* Exercise instructions
The entries below contain a line with "Task: Cancel the SQL Server setup" and a line with "1176x1033 pixels.". Quote exactly those two lines and all lines between them.

* Materials provided

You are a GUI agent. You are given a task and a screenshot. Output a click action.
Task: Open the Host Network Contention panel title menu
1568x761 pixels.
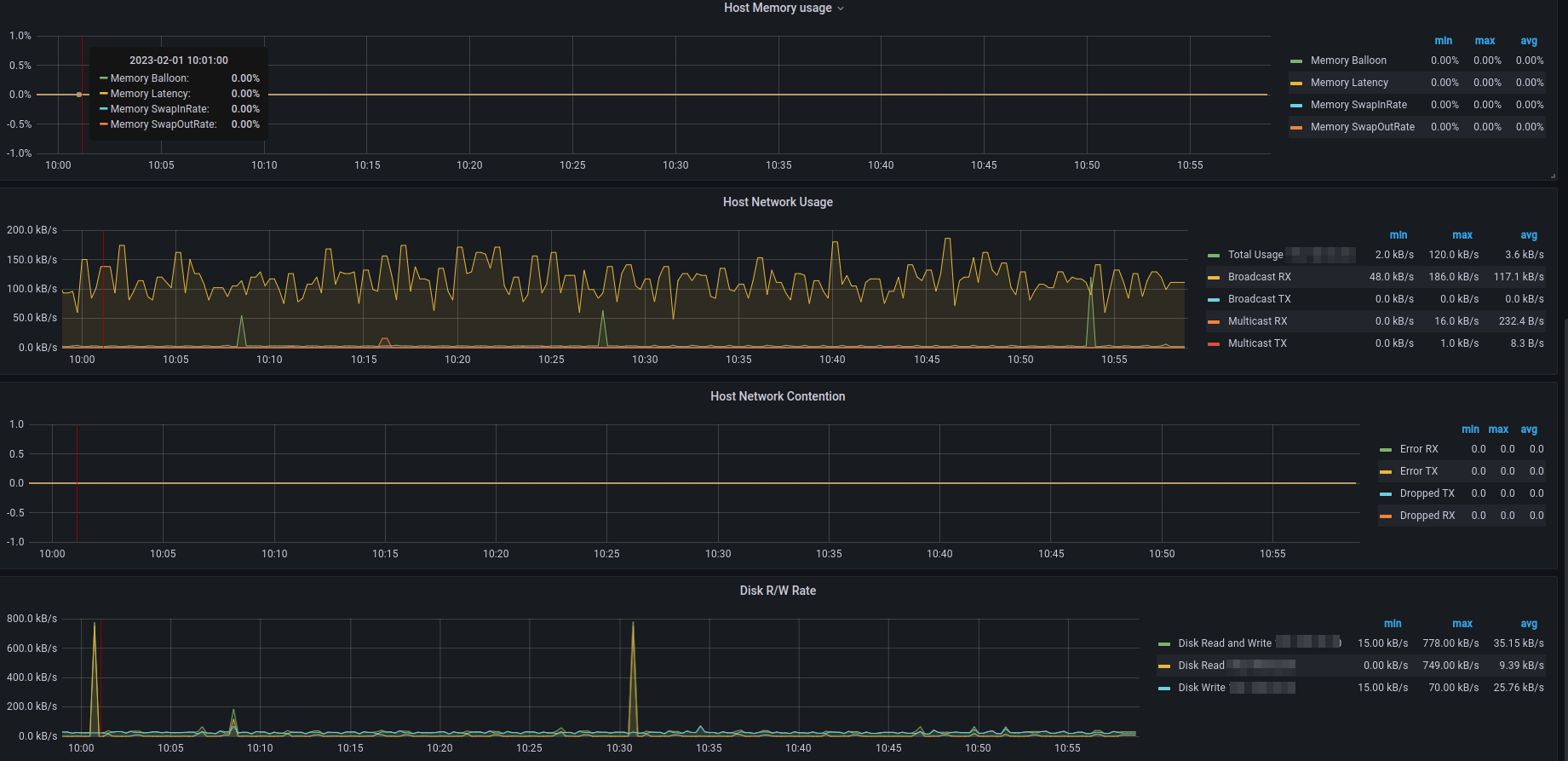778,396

---

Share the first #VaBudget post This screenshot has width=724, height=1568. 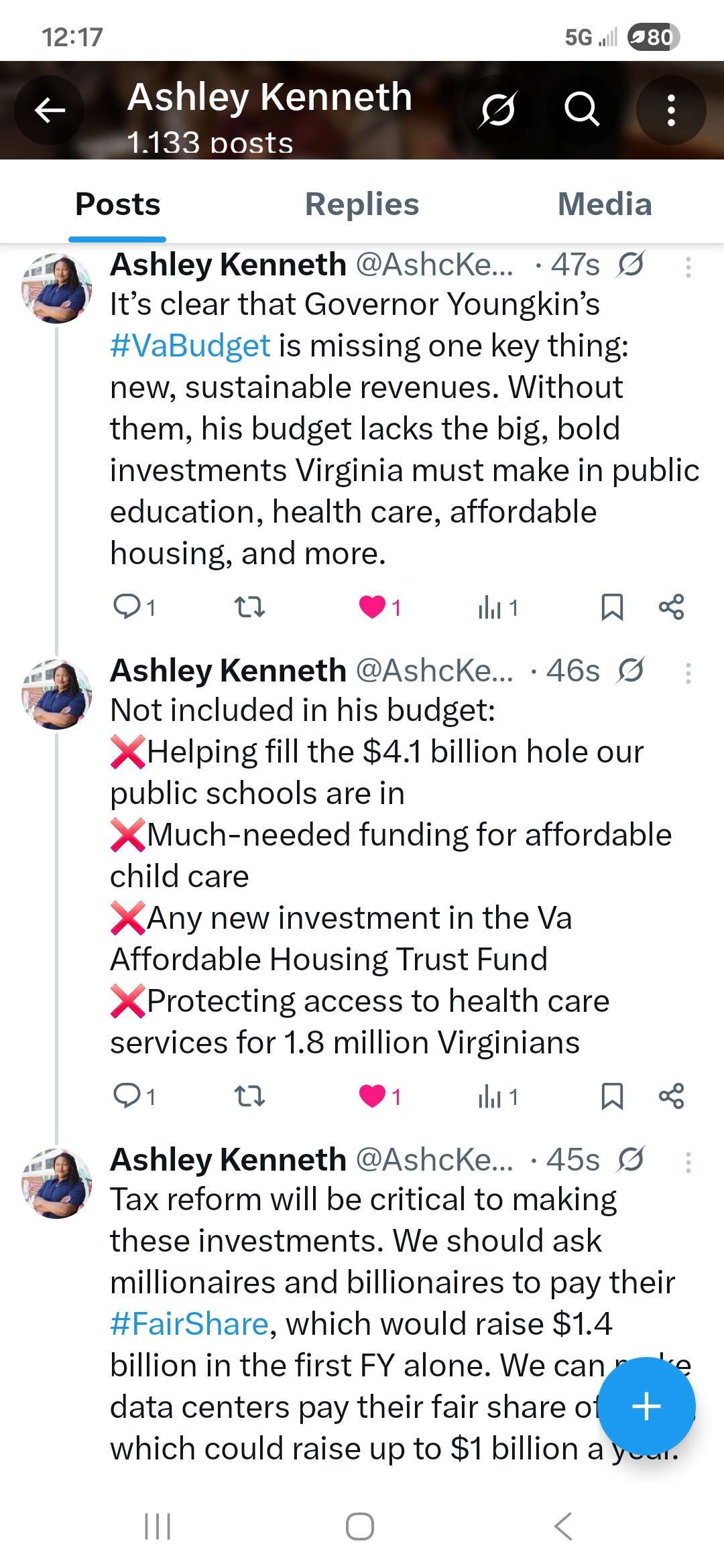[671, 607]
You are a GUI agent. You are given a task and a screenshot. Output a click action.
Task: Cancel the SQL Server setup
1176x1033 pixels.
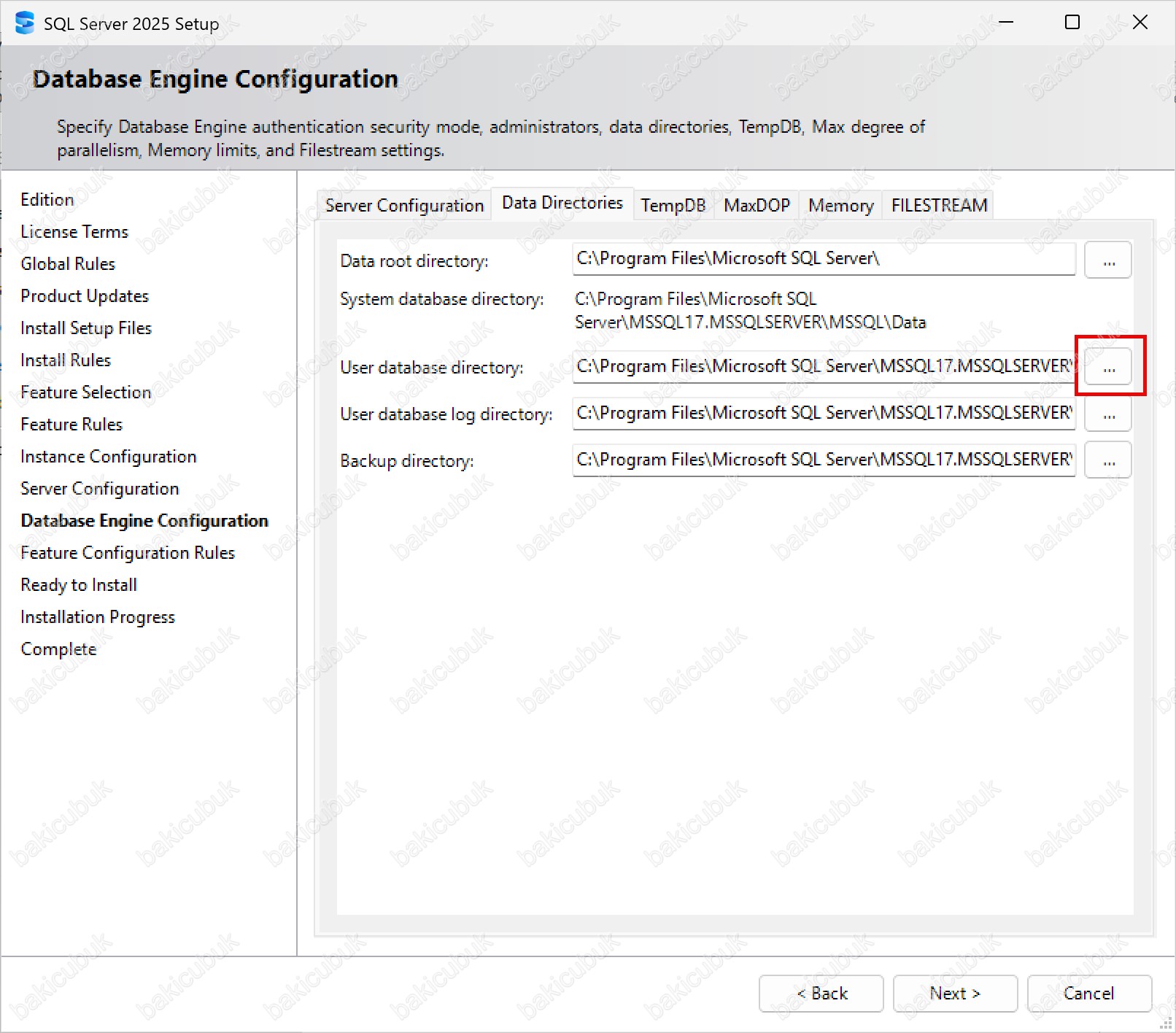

* Task answer
Task: Cancel the SQL Server setup
1176x1033 pixels.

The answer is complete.